MAFALDA: A Benchmark and Comprehensive Study of Fallacy Detection and Classification
Chadi Helwe, Tom Calamai, Pierre-Henri Paris, Chloé Clavel, Fabian Suchanek
TL;DR
MAFALDA addresses fragmentation in fallacy detection by unifying four public datasets into a single benchmark with a cohesive taxonomy. It introduces a disjunctive annotation scheme to capture annotation subjectivity and a span-based evaluation framework using $C(p, l_p, g, l_g, |p|)$ and $Recall(P, G)$, including optional spans labeled as 'no-fallacy'. The dataset comprises 9,745 texts, including 200 manually annotated texts with 268 fallacious spans and accompanying explanations, released under CC-BY-SA. Zero-shot evaluation of GPT-3.5 and multiple open LLMs reveals strong performance on Level 0 but substantial gaps at Levels 1-2, underscoring the need for few-shot or top-down strategies and future methodological developments. The benchmark provides a practical, extensible resource for advancing subjective NLP tasks in fallacy detection and broader argumentation research.
Abstract
We introduce MAFALDA, a benchmark for fallacy classification that merges and unites previous fallacy datasets.
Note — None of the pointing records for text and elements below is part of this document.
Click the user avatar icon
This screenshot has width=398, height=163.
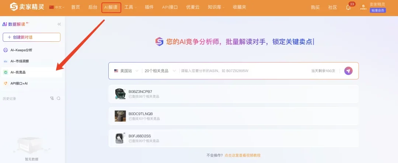(x=363, y=7)
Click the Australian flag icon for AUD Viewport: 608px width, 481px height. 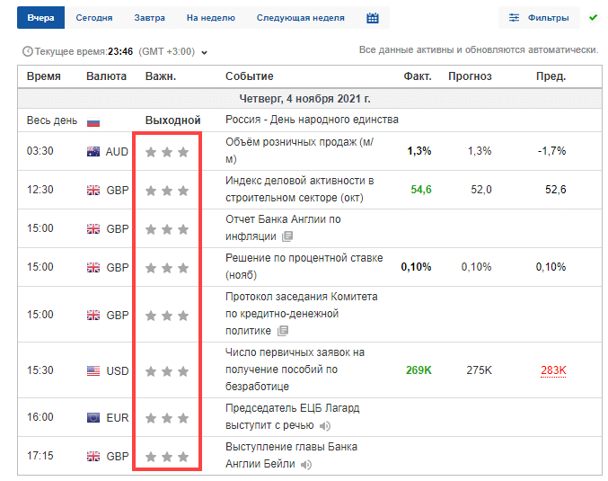point(93,152)
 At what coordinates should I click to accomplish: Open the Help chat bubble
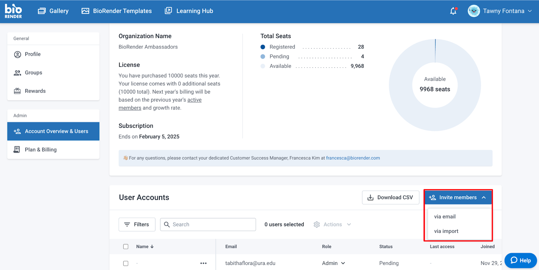[520, 260]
It comes with a taxonomy that aligns, refines, and unifies existing classifications of fallacies. We further provide a manual annotation of a part of the dataset together with manual explanations for each annotation. We propose a new annotation scheme tailored for subjective NLP tasks, and a new evaluation method designed to handle subjectivity. We then evaluate several language models under a zero-shot learning setting and human performances on MAFALDA to assess their capability to detect and classify fallacies.